Depuis, j'ai entraîné deux clubs aux Emirats, je suis revenu ensuite en Tunisie où j'ai encore dirigé le CS Hammam Lif et La Marsa. Et puis j'ai rejoint la Mauritanie en fin d'année 2020.

Pourquoi avoir accepté ce poste de DTN dans un pays africain émergeant ?

D'abord parce qu'il était vacant depuis deux ans. Il y avait donc beaucoup de choses à relancer, tant dans le football des jeunes que dans le foot féminin, la formation des jeunes, des cadres ou encore dans le futsal. Ensuite, parce que c'est une suite logique pour moi.

C'est-à-dire ?

J'ai été entraîneur de jeunes à l'OGC Nice, puis de la réserve, directeur technique, responsable de la formation puis coach de l'équipe première. J'avais un peu l'impression d'avoir fait le tour de la question en France, c'est pour cela que je suis parti en Tunisie en 2009. Et que je ne suis plus revenu en France. Je voulais voir du pays, découvrir des cultures. J'ai entraîné à l'Espérance de Tunis, à Gabès et dans d'autres clubs tunisiens. Ce pays est devenu le mien, ma famille y est installée.

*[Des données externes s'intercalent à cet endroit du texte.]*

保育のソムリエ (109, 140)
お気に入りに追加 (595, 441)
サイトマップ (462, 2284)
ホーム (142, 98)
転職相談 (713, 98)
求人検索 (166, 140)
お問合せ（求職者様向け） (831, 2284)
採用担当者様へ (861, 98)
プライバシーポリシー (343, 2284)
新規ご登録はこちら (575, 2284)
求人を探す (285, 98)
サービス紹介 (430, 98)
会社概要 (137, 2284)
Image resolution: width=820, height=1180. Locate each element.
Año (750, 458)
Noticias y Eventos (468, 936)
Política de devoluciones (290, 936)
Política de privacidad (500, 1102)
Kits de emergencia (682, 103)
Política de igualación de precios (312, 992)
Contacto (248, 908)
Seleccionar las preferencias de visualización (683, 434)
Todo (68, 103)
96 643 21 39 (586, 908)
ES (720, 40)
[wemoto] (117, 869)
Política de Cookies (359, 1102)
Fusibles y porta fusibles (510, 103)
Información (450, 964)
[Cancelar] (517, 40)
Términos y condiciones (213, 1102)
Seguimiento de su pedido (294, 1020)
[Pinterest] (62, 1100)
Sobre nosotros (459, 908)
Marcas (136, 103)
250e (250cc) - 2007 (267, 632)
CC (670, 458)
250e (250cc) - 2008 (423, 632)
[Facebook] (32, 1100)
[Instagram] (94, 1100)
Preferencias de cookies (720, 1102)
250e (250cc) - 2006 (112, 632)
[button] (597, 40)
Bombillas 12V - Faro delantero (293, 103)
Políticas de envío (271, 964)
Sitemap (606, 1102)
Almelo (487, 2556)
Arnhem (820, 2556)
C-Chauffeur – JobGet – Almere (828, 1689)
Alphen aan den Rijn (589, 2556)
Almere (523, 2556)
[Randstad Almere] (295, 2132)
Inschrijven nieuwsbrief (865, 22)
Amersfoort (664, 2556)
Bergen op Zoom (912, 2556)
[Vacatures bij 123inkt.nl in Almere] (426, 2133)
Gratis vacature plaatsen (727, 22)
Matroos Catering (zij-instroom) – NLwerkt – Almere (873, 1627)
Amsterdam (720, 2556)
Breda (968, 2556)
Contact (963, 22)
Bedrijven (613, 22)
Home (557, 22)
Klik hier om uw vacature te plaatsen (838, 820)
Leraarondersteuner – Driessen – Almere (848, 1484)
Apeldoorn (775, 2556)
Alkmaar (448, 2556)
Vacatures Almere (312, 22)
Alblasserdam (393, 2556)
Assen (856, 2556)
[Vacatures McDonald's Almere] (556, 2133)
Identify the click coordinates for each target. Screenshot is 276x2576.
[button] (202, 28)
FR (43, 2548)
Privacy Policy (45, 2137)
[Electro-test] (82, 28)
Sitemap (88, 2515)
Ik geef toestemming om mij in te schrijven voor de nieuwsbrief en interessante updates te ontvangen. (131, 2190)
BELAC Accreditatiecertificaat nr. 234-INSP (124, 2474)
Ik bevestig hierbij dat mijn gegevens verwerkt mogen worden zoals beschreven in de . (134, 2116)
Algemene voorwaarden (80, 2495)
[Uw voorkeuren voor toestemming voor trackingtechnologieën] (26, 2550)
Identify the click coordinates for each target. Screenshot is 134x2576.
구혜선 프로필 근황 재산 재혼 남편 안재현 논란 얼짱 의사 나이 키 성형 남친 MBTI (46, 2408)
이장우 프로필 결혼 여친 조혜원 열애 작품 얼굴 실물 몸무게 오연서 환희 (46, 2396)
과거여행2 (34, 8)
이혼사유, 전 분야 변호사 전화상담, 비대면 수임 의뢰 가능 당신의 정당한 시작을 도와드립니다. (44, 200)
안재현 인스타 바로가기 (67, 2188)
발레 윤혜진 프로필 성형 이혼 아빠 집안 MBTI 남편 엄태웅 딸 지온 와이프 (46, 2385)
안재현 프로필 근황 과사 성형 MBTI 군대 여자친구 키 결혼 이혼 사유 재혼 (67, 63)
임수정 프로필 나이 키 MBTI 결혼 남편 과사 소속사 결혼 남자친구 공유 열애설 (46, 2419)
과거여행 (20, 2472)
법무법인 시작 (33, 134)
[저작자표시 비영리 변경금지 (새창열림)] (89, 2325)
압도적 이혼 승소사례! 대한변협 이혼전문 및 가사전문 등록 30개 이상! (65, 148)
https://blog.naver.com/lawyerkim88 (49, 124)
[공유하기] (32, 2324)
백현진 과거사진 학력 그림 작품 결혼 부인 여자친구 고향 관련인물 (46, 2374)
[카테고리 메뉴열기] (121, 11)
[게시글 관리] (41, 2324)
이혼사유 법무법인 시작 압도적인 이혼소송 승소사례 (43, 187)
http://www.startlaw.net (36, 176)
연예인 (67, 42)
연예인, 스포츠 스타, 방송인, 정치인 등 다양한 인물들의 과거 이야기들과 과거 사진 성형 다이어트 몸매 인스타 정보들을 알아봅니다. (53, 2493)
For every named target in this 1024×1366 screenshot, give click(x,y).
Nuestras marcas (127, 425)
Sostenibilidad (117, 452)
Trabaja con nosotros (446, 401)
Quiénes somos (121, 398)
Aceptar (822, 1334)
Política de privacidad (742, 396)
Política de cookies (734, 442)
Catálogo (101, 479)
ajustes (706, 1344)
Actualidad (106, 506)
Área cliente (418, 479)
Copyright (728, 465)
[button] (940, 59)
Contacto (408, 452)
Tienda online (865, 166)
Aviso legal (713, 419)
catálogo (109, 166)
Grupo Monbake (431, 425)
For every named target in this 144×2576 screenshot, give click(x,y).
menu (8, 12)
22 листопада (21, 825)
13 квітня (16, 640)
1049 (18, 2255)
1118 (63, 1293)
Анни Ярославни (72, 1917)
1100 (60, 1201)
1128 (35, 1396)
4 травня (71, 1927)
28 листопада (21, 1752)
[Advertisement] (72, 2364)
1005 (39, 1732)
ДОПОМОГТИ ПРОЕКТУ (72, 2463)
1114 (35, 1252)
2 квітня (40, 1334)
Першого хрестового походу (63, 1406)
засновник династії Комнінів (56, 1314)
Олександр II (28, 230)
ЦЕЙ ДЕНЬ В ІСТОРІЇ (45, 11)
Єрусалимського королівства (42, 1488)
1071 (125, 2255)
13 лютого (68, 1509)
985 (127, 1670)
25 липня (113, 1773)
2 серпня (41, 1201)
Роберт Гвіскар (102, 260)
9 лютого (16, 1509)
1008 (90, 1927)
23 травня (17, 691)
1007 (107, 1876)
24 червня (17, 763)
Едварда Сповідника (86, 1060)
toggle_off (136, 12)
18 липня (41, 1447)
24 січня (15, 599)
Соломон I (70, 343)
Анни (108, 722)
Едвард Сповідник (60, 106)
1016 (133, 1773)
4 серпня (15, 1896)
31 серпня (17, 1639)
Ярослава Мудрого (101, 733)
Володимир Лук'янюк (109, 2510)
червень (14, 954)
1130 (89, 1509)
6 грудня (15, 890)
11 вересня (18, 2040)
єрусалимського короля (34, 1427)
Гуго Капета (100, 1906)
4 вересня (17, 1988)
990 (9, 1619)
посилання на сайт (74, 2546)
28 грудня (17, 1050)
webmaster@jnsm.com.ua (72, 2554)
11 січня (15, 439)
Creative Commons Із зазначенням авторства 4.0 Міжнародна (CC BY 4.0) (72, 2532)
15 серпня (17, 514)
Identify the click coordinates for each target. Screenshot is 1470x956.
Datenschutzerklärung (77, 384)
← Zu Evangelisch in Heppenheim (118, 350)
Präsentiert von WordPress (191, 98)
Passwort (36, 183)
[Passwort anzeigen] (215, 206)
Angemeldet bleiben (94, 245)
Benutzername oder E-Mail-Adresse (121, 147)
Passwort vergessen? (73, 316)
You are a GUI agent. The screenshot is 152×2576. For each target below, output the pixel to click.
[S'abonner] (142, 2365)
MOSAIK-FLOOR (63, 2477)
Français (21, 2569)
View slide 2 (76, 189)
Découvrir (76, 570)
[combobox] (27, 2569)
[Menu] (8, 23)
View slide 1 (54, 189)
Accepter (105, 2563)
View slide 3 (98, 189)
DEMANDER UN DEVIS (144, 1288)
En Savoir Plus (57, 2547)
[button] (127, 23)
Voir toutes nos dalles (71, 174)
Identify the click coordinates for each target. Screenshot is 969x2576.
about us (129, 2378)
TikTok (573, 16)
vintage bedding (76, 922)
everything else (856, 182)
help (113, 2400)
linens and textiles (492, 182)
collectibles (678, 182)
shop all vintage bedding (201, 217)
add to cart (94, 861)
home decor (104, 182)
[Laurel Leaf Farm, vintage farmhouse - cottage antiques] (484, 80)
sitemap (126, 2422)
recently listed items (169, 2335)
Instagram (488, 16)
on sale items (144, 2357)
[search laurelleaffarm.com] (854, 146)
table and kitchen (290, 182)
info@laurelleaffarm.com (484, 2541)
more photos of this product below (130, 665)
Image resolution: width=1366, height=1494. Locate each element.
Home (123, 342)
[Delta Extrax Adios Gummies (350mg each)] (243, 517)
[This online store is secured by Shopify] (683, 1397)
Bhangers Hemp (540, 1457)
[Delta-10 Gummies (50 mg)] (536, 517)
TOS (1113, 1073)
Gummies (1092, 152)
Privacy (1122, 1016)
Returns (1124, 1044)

«Le football mauritanien jouit d'une image positive»

Pourquoi la Mauritanie alors ?

Parce que mon ami Corentin Martins, avec lequel j'ai joué à Brest à la fin des années 1980, y est sélectionneur. Le poste et les missions qui y sont attachées me convenaient bien. Je suis viscéralement attaché à l'Afrique (NDLR : il est né à Alger), je m'y suis bien acclimaté et cette vie me va totalement. Je me régale.

Vous avez débarqué à Nouakchott juste avant que le pays n'organise la CAN U20...

Effectivement, un peu moins de deux mois avant, quand l'encadrement de la sélection a été modifié. Dans cette période, on a identifié quelques jeunes présents en France qui sont venus renforcer le groupe. Même si les jeunes Mourabitounes n'ont pas franchi le cap des poules, ils ont tout de même donné une image dynamique et positive de leur football. Cela fait déjà quelques années que le président de la FFRIM, Ahmed Yahya, a imprimé sa vision. Le football mauritanien jouit d'une image positive, celle d'une fédé structurée, je peux en témoigner.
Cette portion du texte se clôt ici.